### EXERCÍCIO 1
Resuma em duas frases a reportagem sobre o golpe no Paraguai apresentada a seguir.

Golpe no Paraguai revela nova face da Operação Condor, diz ativista
Em entrevista à Carta Maior, o mais importante ativista dos
direitos humanos paraguaio, Martin Almada, disse que o golpe que
destituiu Fernando Lugo da presidência revela a atualidade da Operação
Condor, a maior ação articulada de terrorismo de estado já imposta ao
povo latino-americano. Para Almada, essa nova Condor é muito mais
abrangente do que a iniciada em 1964, no Brasil: é mais suave, global e
revestida de uma capa pseudodemocrática, por meio da cooptação dos
parlamentos.
Brasília - Em entrevista exclusiva à Carta Maior, o mais importante
ativista dos direitos humanos paraguaio, Martin Almada, disse que o
recente golpe que destituiu Fernando Lugo da presidência do seu país
revela a atualidade da Operação Condor, considerada a maior ação
articulada de terrorismo de estado já imposta ao povo latino-americano.
Prêmio Nobel da Paz alternativo, foi Almada quem descobriu, no Paraguai,
na década de 90, o chamado “arquivo do terror”, que contém os
principais registros conhecidos da Operação Condor, a articulação dos
aparelhos repressivos do Brasil, Chile, Argentina, Paraguai e Uruguai
que, a partir da década de 1960, sob a coordenação dos Estados Unidos,
garantiram o extermínio das forças resistentes à implantação de um
modelo econômico favorável aos interesses das oligarquias locais e das
multinacionais que elas representam.
O ativista está em Brasília justamente para participar, nesta quinta
(5), de um seminário sobre a Operação, promovido pela Comissão
Parlamentar Memória, Verdade e Justiça da Câmara.
Confira a entrevista:
- Como se deu a articulação do golpe que destitui Fernando Lugo da presidência do Paraguai?
Foi uma trama muito bem montada pela direita paraguaia. E quando digo
direita paraguaia, me refiro à oligarquia Vicuna, aos grandes
fazendeiros, me refiro aos donos da terra, os plantadores de soja
transgênica, me refiro às multinacionais, como a Cargil e a Monsanto, e
também aos partidos tradicionais ligados a essas oligarquias. É um caso
muito particular de golpe.
- Mas é possível compará-lo, por exemplo, com o golpe que ocorreu em Honduras?

### MATERIAL A PROCESSAR
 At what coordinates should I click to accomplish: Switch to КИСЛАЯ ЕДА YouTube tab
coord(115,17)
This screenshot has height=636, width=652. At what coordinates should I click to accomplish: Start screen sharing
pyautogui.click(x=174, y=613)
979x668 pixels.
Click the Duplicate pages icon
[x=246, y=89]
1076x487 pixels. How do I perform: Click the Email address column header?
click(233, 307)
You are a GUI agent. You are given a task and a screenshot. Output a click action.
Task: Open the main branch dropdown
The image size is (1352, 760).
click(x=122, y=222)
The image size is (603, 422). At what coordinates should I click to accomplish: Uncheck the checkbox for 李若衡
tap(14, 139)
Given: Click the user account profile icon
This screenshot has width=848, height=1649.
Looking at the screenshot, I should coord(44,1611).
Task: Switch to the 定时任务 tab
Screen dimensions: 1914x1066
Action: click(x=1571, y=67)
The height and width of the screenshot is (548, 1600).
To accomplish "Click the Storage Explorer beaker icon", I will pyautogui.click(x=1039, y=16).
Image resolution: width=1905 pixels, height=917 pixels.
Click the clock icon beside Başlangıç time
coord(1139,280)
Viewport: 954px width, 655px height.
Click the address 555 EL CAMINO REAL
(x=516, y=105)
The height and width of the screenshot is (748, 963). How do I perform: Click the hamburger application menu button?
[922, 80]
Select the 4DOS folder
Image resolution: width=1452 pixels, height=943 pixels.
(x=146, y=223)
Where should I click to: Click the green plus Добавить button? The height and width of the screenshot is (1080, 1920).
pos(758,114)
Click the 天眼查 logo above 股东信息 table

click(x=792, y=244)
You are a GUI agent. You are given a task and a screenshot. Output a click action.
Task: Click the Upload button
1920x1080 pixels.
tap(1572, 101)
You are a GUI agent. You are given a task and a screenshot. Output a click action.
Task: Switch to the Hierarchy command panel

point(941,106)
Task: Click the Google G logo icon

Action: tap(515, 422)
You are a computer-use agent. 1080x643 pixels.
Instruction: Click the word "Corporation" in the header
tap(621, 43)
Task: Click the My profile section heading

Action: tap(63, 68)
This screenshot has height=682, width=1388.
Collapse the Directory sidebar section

### EXERCÍCIO 2
Coloque em uma lista JSON de strings as linhas dos registros situadas entre a linha que contém "This screenshot has height=682, width=1388." e o fim dos registros, inclusive. Use uma string por linha e omita as linhas em branco.

### RESPOSTA 1
Em entrevista à Carta Maior, o ativista paraguaio de direitos humanos Martin Almada afirmou que o golpe que destituiu Fernando Lugo da presidência revela a atualidade da Operação Condor, que hoje seria mais abrangente, mais suave, global e revestida de uma capa pseudodemocrática por meio da cooptação dos parlamentos. Almada, que descobriu no Paraguai, na década de 90, o chamado "arquivo do terror", atribuiu o golpe a uma trama da direita paraguaia, que incluiria grandes fazendeiros, plantadores de soja transgênica, multinacionais como a Cargil e a Monsanto e partidos tradicionais.

### RESPOSTA 2
[
  "This screenshot has height=682, width=1388.",
  "Collapse the Directory sidebar section"
]